Mainly, the Administration was concerned that many aircraft were being operated beyond their design limits and that a number of inspection criteria did not cover age-related issues for aircraft.
As part of compliance with FAA rules, manufacturers also must adhere to several airworthiness directives (AD). These directives include their own thresholds for airworthiness and require manufacturers to makes costly inspections and repairs before these thresholds are reached. The AD focus mainly on identifying areas which are most susceptible to widespread metal fatigue even before the aircraft reaches LOV thresholds.
Even though these inspections and repairs are costly and require extensive scrutiny for the likelihood that metal fatigue will occur, the FAA is extremely adamant about enforcing the rules.
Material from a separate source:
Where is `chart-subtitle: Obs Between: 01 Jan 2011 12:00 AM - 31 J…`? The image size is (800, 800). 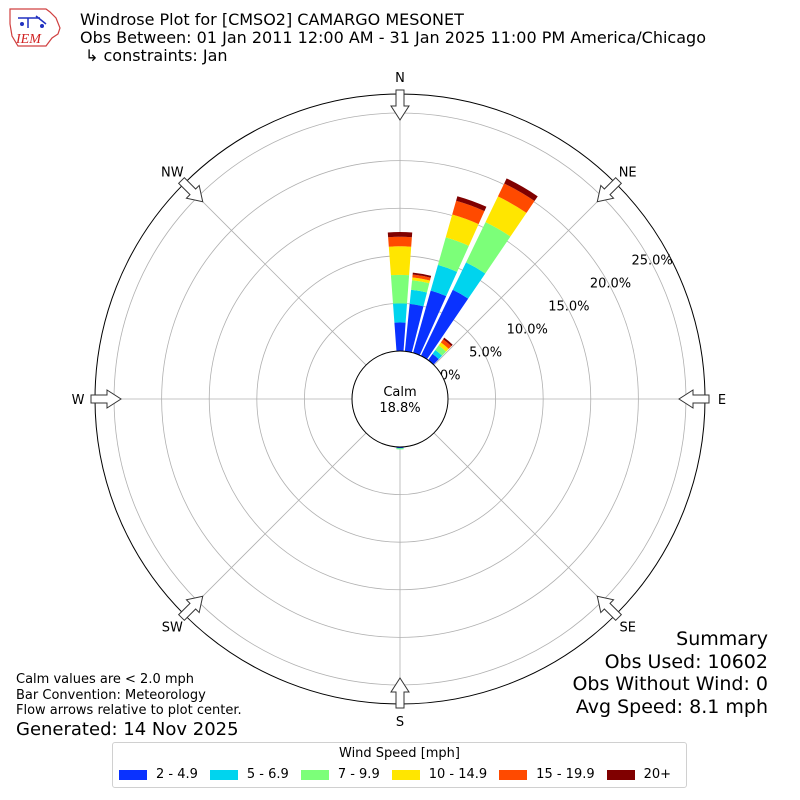 chart-subtitle: Obs Between: 01 Jan 2011 12:00 AM - 31 J… is located at coordinates (393, 38).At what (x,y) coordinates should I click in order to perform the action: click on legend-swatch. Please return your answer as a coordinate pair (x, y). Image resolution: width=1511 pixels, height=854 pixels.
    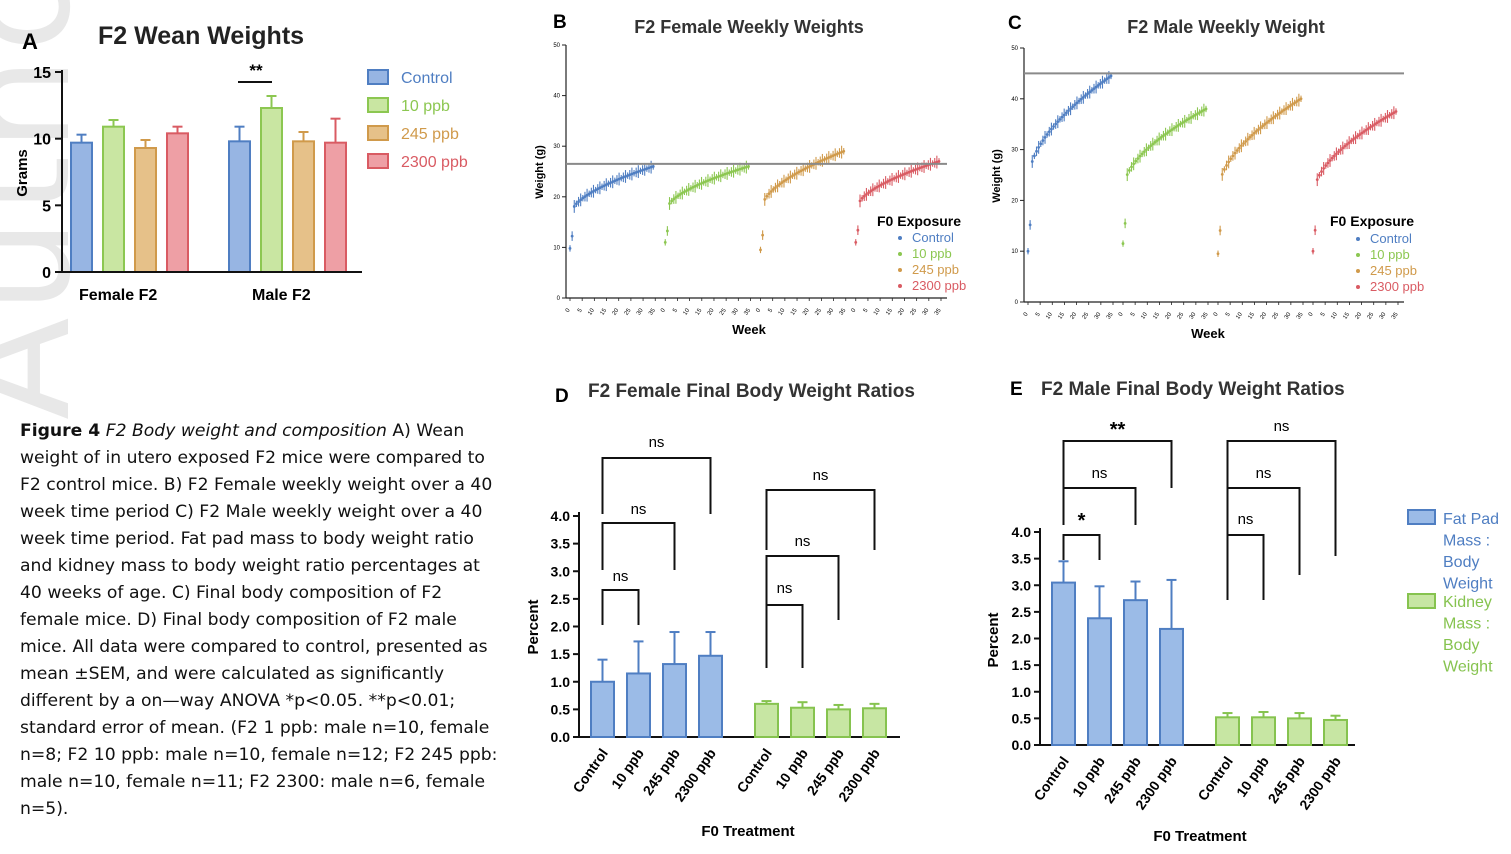
    Looking at the image, I should click on (378, 77).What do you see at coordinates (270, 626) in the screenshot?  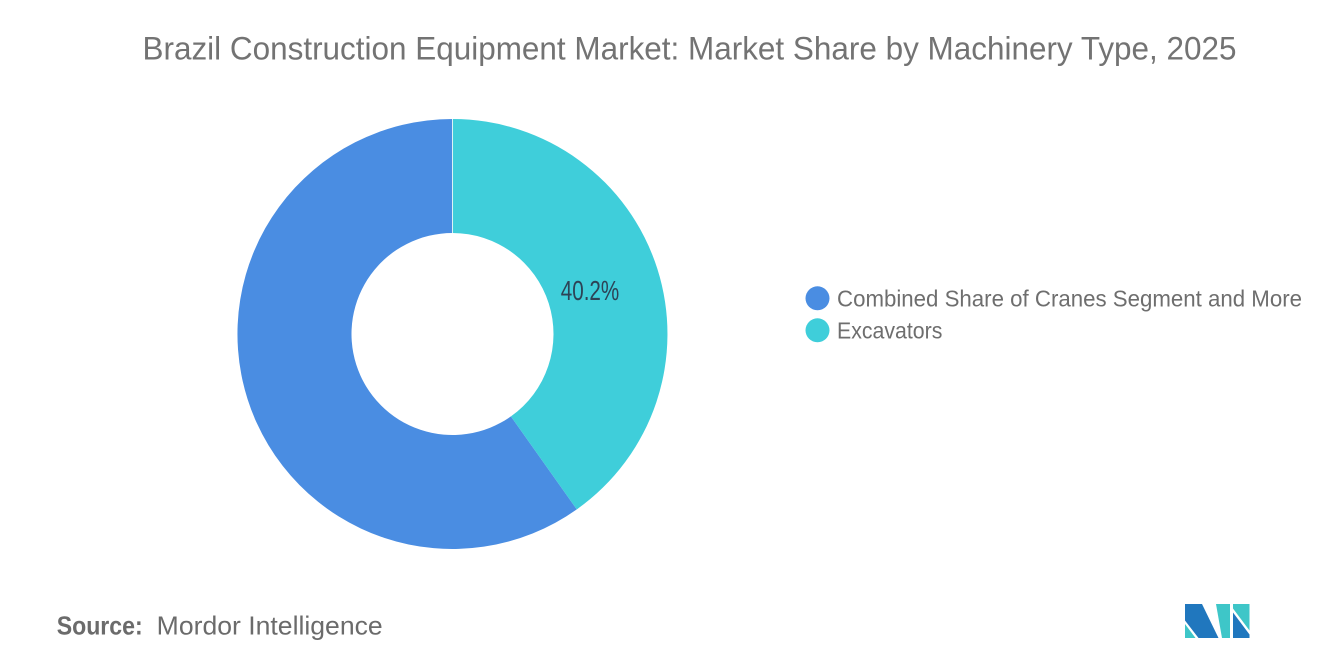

Also, major carriers like Boeing have agreed not to support the use of planes that fail either AD inspections or that reach LOV thresholds.
Can Aircraft Metal Polish Prevent Metal Fatigue?
Can aircraft metal polish play a role in preventing or reducing metal fatigue? The answer to this question according to scientific study, is yes. Researchers have found that polished surfaces have a much higher fatigue life than rough, non-polished surfaces. This means that the kind of polish you choose can have a significant impact on the risk of metal fatigue, and the dangers it can cause, for your aircraft.
In fact, research suggests that components subject to high cyclic loading should definitely be ground and polished to ensure high fatigue life. Only the the best aircraft metal polishes can remove the scratches and nicks that could lead to widespread metal fatigue. For best results, and to ensure the safety of your aircraft, choose an aircraft metal polish that is aviation approved for trustworthy results.